Source data:
[Start of Attachment]

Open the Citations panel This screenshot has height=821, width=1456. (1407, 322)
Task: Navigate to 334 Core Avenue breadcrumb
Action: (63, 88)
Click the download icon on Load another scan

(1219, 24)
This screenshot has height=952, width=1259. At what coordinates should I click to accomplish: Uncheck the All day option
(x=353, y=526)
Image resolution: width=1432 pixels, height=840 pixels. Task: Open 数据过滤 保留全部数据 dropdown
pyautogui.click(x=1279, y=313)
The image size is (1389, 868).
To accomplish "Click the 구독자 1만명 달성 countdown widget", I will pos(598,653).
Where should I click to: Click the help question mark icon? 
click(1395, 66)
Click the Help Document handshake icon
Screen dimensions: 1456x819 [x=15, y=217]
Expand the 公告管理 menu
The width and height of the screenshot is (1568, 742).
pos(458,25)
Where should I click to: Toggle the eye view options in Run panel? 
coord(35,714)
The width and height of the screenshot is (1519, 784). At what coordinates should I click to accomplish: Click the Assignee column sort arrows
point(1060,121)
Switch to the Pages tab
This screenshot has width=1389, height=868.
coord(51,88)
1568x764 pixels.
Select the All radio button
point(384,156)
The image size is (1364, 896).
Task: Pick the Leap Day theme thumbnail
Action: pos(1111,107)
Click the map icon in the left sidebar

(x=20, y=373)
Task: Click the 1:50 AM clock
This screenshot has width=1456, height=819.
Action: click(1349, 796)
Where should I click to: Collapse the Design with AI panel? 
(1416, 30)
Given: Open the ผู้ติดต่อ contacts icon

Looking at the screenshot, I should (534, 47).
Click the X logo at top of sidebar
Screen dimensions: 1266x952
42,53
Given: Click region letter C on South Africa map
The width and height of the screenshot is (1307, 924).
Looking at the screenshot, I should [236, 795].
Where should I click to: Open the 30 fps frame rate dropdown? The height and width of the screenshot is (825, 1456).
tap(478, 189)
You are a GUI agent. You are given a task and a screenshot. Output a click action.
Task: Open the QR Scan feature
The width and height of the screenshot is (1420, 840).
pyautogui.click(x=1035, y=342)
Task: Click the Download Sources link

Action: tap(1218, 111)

[End of Attachment]

### Exercise objective
What is wanted is the complete set of entries, returned verbatim.

### Response to the exercise
Open the Citations panel This screenshot has height=821, width=1456. (1407, 322)
Task: Navigate to 334 Core Avenue breadcrumb
Action: (63, 88)
Click the download icon on Load another scan

(1219, 24)
This screenshot has height=952, width=1259. At what coordinates should I click to accomplish: Uncheck the All day option
(x=353, y=526)
Image resolution: width=1432 pixels, height=840 pixels. Task: Open 数据过滤 保留全部数据 dropdown
pyautogui.click(x=1279, y=313)
The image size is (1389, 868).
To accomplish "Click the 구독자 1만명 달성 countdown widget", I will pos(598,653).
Where should I click to: Click the help question mark icon? 
click(1395, 66)
Click the Help Document handshake icon
Screen dimensions: 1456x819 [x=15, y=217]
Expand the 公告管理 menu
The width and height of the screenshot is (1568, 742).
pos(458,25)
Where should I click to: Toggle the eye view options in Run panel? 
coord(35,714)
The width and height of the screenshot is (1519, 784). At what coordinates should I click to accomplish: Click the Assignee column sort arrows
point(1060,121)
Switch to the Pages tab
This screenshot has width=1389, height=868.
coord(51,88)
1568x764 pixels.
Select the All radio button
point(384,156)
The image size is (1364, 896).
Task: Pick the Leap Day theme thumbnail
Action: pos(1111,107)
Click the map icon in the left sidebar

(x=20, y=373)
Task: Click the 1:50 AM clock
This screenshot has width=1456, height=819.
Action: click(1349, 796)
Where should I click to: Collapse the Design with AI panel? 
(1416, 30)
Given: Open the ผู้ติดต่อ contacts icon

Looking at the screenshot, I should (534, 47).
Click the X logo at top of sidebar
Screen dimensions: 1266x952
42,53
Given: Click region letter C on South Africa map
The width and height of the screenshot is (1307, 924).
Looking at the screenshot, I should [236, 795].
Where should I click to: Open the 30 fps frame rate dropdown? The height and width of the screenshot is (825, 1456).
tap(478, 189)
You are a GUI agent. You are given a task and a screenshot. Output a click action.
Task: Open the QR Scan feature
The width and height of the screenshot is (1420, 840).
pyautogui.click(x=1035, y=342)
Task: Click the Download Sources link

Action: tap(1218, 111)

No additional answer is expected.